Víctor Gómez Pin
He recordado aquí en varias ocasiones que el trabajo de todos los grandes del verbo sólo se explica en base a la convicción de que el lenguaje no puede reducirse a instrumento al servicio de la subsistencia, y ni siquiera a vehículo de exploración cognoscitiva de la naturaleza. Siendo esta segunda capacidad el primer don con el que la naturaleza nos singularizó, narradores y poetas apuestan a riqueza aun mayor. Apuestan a que el lenguaje, fruto azaroso de la evolución, alcance sin embargo la potencia de ese verbo al que hacen referencia los evangelistas; potencia que no nos arranca al mundo, pero sí nos hace sentir que lo irreversible del devenir del mundo no es lo único que nos determina. Narradores y poetas apuestan a que el lenguaje pueda librarnos parcialmente del gravamen que, en la inmediatez natural, coarta nuestra libertad; apuestan a que pueda rescatarnos del vejamen que para el ser de palabra supone la finitud y, en suma, apuestan a que el lenguaje encierre una potencialidad literalmente redentora. Y saben que los demás esperamos de ellos que se sacrifiquen para desplegar esta potencia, a lo que contribuimos también todos y cada uno de nosotros cada vez que asumimos nuestra singular naturaleza, cada vez que, comportándonos como seres de palabra, en lugar de usarla, hacemos de su enriquecimiento un fin en sí.
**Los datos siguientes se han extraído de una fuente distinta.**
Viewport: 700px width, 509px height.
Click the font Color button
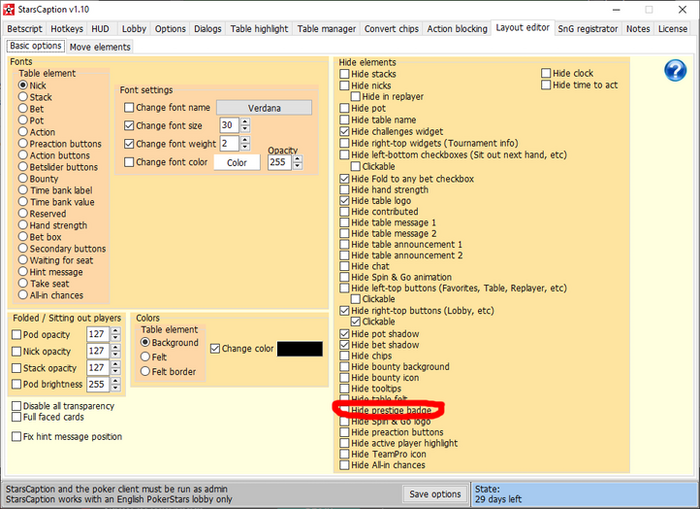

De esta asunción plena de nuestra naturaleza se deriva la preocupación por la naturaleza en general, y la exigencia del cuidado de las demás especies vivas. Pues alcanzando razones para amarse a sí mismo, alcanzando razones para escapar al nihilismo, entonces el hombre, el único ser en quien la historia evolutiva encuentra espejo y testigo, se sentirá por añadidura garante de la riqueza y salud de la naturaleza de la que procede en exclusiva, pero que ha dejado atrás en su forma elemental. En el momento en que escribo estas líneas hay en nuestro país un tenso debate en el que en base a convicciones presentadas como filosófico-científicas se propone la homologación en derechos de ciertos animales superiores y el ser humano. No hay duda de que la genética proporciona en este caso una base (baste recordar el alto grado de homología genética que se da entre los grandes simios y el ser humano). Sin embargo la radicalidad de determinadas posiciones hace pensar que la ciencia sirve en realidad de coartada para posicionamientos cuya motivación subjetiva se halla muy cerca de la que determina a la actitud religiosa. Religiosidad tan radical que, a diferencia de la cristiana o la islamista, parece determinada por una radical voluntad de negar la naturaleza propia del ser humano y su singularidad en el seno de la animalidad y la vida. Me atrevo a decir que se trata de la mayor creencia nihilista de la historia conocida del ser humano, y desde luego incompatible con la apuesta por la fertilidad del lenguaje de la que el trabajo de los grandes escritores es símbolo.